Open claims_processing (alias: Claims processing dashboard). Eight widgets share the screen.

  • Claims Received (statistic) — COUNT(*) over claim_documents
  • Decisions Made (statistic) — COUNT(*) over decision_log
  • Avg Extraction Confidence (statistic) — AVG(confidence) on extracted_fields (to 2 decimal places)
  • SLA Met Rate (statistic) — % rate of sla_met = true on decision_log
  • Decision Distribution (donut) — Counts per decision on decision_log (APPROVED / REJECTED / ESCALATED distribution)
  • Escalations by Reason (bar) — Counts per reason on decision_log, descending
  • Claims by Channel (bar) — Counts per source_channel on claim_documents (email / web_portal / mobile_app)
  • Recent Claims (data table) — 100 most recent rows by received_at desc

The operational signals are two statistics + two distributions. If Avg Extraction Confidence drops below 0.7, audit the LLM prompt or OCR quality; if SLA Met Rate is low, the §4 decision engine is routing too many cases to ESCALATED. The first bar of Escalations by Reason tells you in one line which rule fires most.

7. Next steps and a retrospective (10 min)

By this point you've walked through five flows on a single scenario.
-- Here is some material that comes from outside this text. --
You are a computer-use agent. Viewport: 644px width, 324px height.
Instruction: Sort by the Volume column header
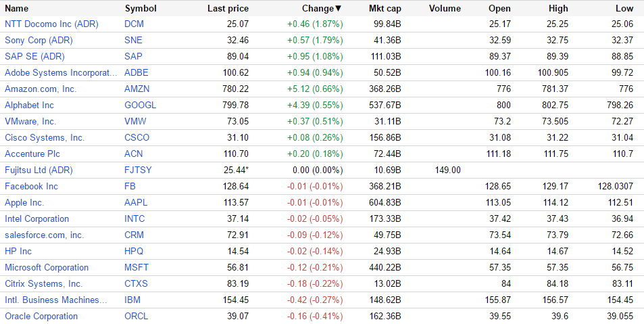point(445,9)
  • Metadata-dataset + object-store separation (object type pattern)
  • OCR + LLM structured extraction with confidence_score signaling
  • Decision engine's ESCALATED-as-default asymmetry
  • Graph view of repeat-claim clusters
  • Audit trail via reason column

Pick the most appealing direction:

  • The refund-approval Workshop covers the HITL agent variant of the same shape — default ESCALATED → human review → automated execution maps cleanly to insurance.
  • The Analyst Path Managing widgets lesson — rebuild the Escalations by Reason widget's SQL by hand.
  • Map the document → structure → decision shape to your own domain (contract review, invoice processing, résumé screening).

Verification checklist

  • Both inbox and processed collections appear in the collection tree, with claim_documents set as object type.
  • After claim_extraction, the confidence_score column on extracted_fields is in the 0–1 range, with at least one or two rows in 0.4–0.55.
  • After decision_workflow, the decision_log decisions are distributed across APPROVED / REJECTED / ESCALATED and each row has a populated reason text.
  • In the Graph explorer, starting from one Claimant you can expand the 3-hop path filed_byDocumentcovered_byPolicy.
  • The claims_processing dashboard's Decision Distribution widget shows ESCALATED as the largest slice (a direct consequence of the default ESCALATED design).